> [WHAT THIS TASK INVOLVES] Copy out exactly the stretch of the listing below that begins at the line containing "Show tooltip for ผู้รับได้รับ question mark" and ends at the line containing "Click the audit", and copy nothing outside it.
(RECORDS SHOWN Opens)
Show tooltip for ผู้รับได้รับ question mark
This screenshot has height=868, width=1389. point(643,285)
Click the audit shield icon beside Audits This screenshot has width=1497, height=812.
(RECORDS SHOWN Closes)
(RECORDS SHOWN Opens)
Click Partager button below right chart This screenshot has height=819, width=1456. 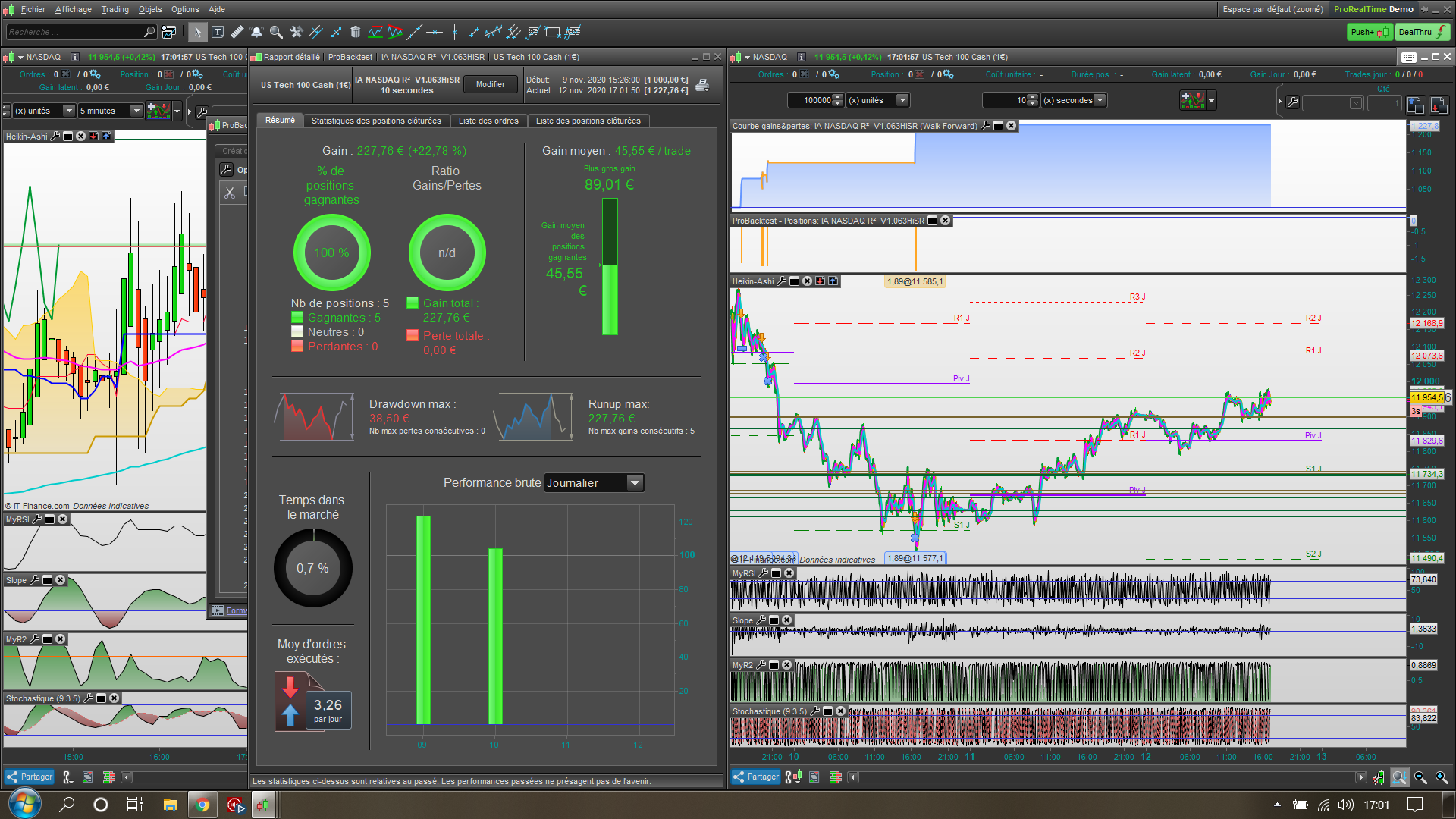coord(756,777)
(RECORDS SHOWN Closes)
(RECORDS SHOWN Opens)
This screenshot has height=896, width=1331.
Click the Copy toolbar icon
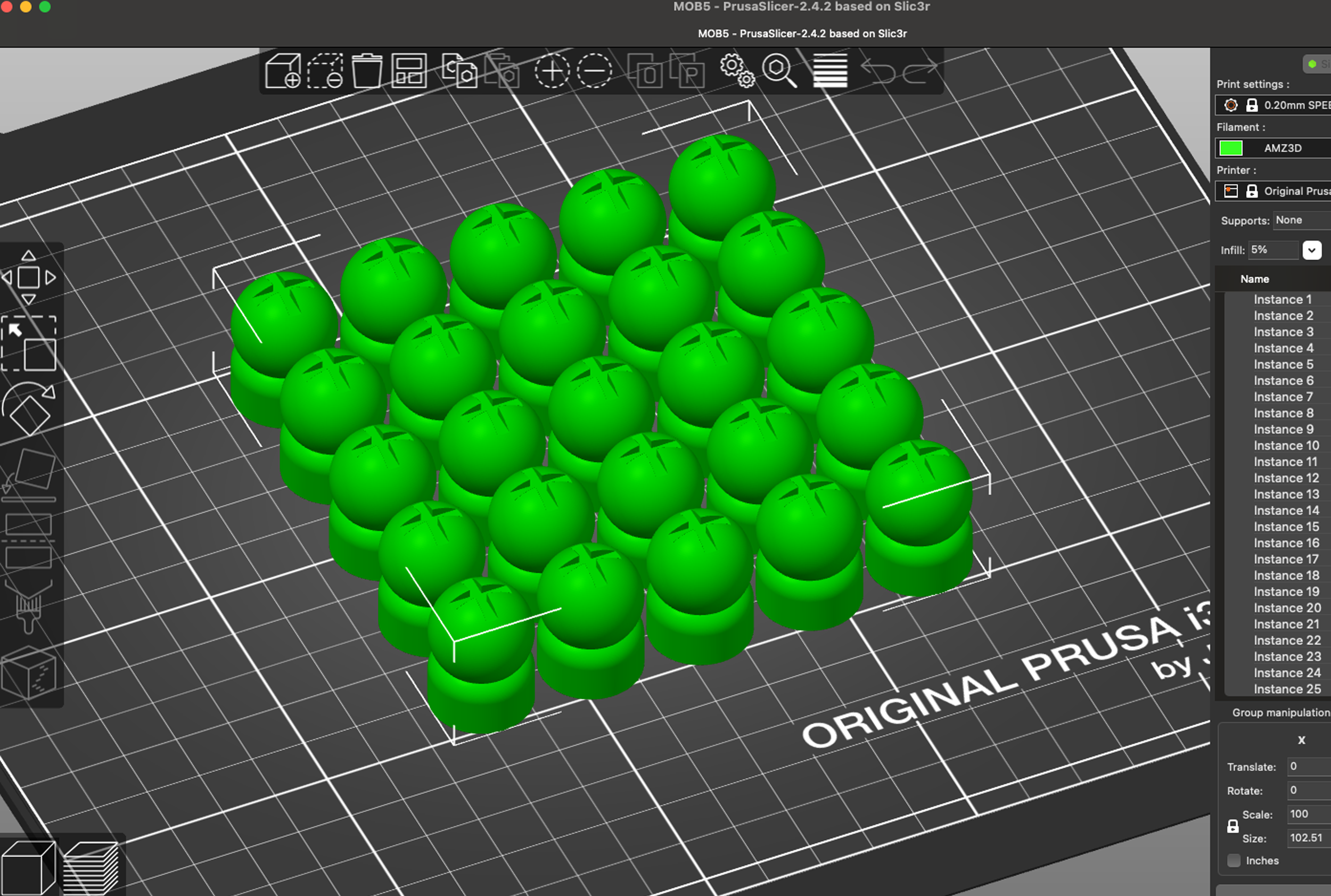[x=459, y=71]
(RECORDS SHOWN Closes)
> [ANSWER TO THIS TASK]
Show tooltip for ผู้รับได้รับ question mark
This screenshot has height=868, width=1389. point(643,285)
Click the audit shield icon beside Audits This screenshot has width=1497, height=812.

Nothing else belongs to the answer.